■ **HOW TO COMPLETE THIS TASK**:
All the data should be transcribed exactly, with every line kept.

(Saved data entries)
# # # #
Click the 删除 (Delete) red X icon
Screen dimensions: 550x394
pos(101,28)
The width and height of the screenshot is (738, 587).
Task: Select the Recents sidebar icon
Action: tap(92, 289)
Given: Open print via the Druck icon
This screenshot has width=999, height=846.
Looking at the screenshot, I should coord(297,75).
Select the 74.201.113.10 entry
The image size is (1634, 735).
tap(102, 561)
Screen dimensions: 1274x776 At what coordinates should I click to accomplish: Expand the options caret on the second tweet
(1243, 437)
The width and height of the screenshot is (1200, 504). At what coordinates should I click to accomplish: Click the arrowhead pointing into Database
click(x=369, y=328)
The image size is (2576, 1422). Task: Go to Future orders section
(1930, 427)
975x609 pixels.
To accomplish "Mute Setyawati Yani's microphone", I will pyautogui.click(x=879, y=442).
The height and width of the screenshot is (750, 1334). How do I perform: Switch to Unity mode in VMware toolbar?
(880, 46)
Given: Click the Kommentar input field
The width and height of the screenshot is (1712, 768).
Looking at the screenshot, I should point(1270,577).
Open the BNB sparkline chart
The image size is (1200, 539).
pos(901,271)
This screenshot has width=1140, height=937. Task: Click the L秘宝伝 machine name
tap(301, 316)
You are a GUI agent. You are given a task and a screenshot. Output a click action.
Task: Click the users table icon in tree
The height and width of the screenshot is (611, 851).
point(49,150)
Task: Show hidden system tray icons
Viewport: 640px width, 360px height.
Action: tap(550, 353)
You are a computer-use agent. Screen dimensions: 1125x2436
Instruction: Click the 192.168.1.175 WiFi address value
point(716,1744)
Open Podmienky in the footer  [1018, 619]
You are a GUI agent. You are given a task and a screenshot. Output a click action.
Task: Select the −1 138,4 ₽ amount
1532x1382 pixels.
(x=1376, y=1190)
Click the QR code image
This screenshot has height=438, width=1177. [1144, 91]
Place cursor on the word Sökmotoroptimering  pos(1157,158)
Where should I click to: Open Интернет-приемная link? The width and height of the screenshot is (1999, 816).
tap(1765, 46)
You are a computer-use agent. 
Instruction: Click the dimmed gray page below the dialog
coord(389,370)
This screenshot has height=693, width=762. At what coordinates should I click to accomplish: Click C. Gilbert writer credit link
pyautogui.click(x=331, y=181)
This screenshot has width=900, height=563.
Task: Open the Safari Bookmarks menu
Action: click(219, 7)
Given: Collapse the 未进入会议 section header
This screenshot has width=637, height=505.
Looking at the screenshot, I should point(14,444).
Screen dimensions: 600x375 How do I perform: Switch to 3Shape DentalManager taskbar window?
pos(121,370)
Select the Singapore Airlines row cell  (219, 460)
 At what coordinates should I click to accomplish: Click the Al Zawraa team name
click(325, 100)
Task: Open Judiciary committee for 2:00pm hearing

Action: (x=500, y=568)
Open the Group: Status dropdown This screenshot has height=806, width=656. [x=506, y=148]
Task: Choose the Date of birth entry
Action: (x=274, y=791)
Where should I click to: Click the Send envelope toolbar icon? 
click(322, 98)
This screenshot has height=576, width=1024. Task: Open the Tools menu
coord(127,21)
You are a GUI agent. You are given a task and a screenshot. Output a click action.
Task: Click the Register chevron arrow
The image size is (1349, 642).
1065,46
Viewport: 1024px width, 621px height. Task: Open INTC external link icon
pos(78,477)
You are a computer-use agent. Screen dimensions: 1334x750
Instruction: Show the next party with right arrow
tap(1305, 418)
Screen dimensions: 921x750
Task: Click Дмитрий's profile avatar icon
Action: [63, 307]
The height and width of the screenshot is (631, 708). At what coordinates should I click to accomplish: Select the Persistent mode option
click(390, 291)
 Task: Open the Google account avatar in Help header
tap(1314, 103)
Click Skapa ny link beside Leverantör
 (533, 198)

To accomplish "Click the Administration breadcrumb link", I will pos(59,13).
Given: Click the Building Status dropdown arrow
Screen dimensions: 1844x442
# # # #
■ **SOLUTION FOR THIS EXERCISE**:
Click the 删除 (Delete) red X icon
Screen dimensions: 550x394
pos(101,28)
The width and height of the screenshot is (738, 587).
Task: Select the Recents sidebar icon
Action: tap(92, 289)
Given: Open print via the Druck icon
This screenshot has width=999, height=846.
Looking at the screenshot, I should coord(297,75).
Select the 74.201.113.10 entry
The image size is (1634, 735).
tap(102, 561)
Screen dimensions: 1274x776 At what coordinates should I click to accomplish: Expand the options caret on the second tweet
(1243, 437)
The width and height of the screenshot is (1200, 504). At what coordinates should I click to accomplish: Click the arrowhead pointing into Database
click(x=369, y=328)
The image size is (2576, 1422). Task: Go to Future orders section
(1930, 427)
975x609 pixels.
To accomplish "Mute Setyawati Yani's microphone", I will pyautogui.click(x=879, y=442).
The height and width of the screenshot is (750, 1334). How do I perform: Switch to Unity mode in VMware toolbar?
(880, 46)
Given: Click the Kommentar input field
The width and height of the screenshot is (1712, 768).
Looking at the screenshot, I should point(1270,577).
Open the BNB sparkline chart
The image size is (1200, 539).
pos(901,271)
This screenshot has width=1140, height=937. Task: Click the L秘宝伝 machine name
tap(301, 316)
You are a GUI agent. You are given a task and a screenshot. Output a click action.
Task: Click the users table icon in tree
The height and width of the screenshot is (611, 851).
point(49,150)
Task: Show hidden system tray icons
Viewport: 640px width, 360px height.
Action: tap(550, 353)
You are a computer-use agent. Screen dimensions: 1125x2436
Instruction: Click the 192.168.1.175 WiFi address value
point(716,1744)
Open Podmienky in the footer  [1018, 619]
You are a GUI agent. You are given a task and a screenshot. Output a click action.
Task: Select the −1 138,4 ₽ amount
1532x1382 pixels.
(x=1376, y=1190)
Click the QR code image
This screenshot has height=438, width=1177. [1144, 91]
Place cursor on the word Sökmotoroptimering  pos(1157,158)
Where should I click to: Open Интернет-приемная link? The width and height of the screenshot is (1999, 816).
tap(1765, 46)
You are a computer-use agent. 
Instruction: Click the dimmed gray page below the dialog
coord(389,370)
This screenshot has height=693, width=762. At what coordinates should I click to accomplish: Click C. Gilbert writer credit link
pyautogui.click(x=331, y=181)
This screenshot has width=900, height=563.
Task: Open the Safari Bookmarks menu
Action: click(219, 7)
Given: Collapse the 未进入会议 section header
This screenshot has width=637, height=505.
Looking at the screenshot, I should point(14,444).
Screen dimensions: 600x375 How do I perform: Switch to 3Shape DentalManager taskbar window?
pos(121,370)
Select the Singapore Airlines row cell  (219, 460)
 At what coordinates should I click to accomplish: Click the Al Zawraa team name
click(325, 100)
Task: Open Judiciary committee for 2:00pm hearing

Action: (x=500, y=568)
Open the Group: Status dropdown This screenshot has height=806, width=656. [x=506, y=148]
Task: Choose the Date of birth entry
Action: (x=274, y=791)
Where should I click to: Click the Send envelope toolbar icon? 
click(322, 98)
This screenshot has height=576, width=1024. Task: Open the Tools menu
coord(127,21)
You are a GUI agent. You are given a task and a screenshot. Output a click action.
Task: Click the Register chevron arrow
The image size is (1349, 642).
1065,46
Viewport: 1024px width, 621px height. Task: Open INTC external link icon
pos(78,477)
You are a computer-use agent. Screen dimensions: 1334x750
Instruction: Show the next party with right arrow
tap(1305, 418)
Screen dimensions: 921x750
Task: Click Дмитрий's profile avatar icon
Action: [63, 307]
The height and width of the screenshot is (631, 708). At what coordinates should I click to accomplish: Select the Persistent mode option
click(390, 291)
 Task: Open the Google account avatar in Help header
tap(1314, 103)
Click Skapa ny link beside Leverantör
 (533, 198)

To accomplish "Click the Administration breadcrumb link", I will pos(59,13).
Given: Click the Building Status dropdown arrow
Screen dimensions: 1844x442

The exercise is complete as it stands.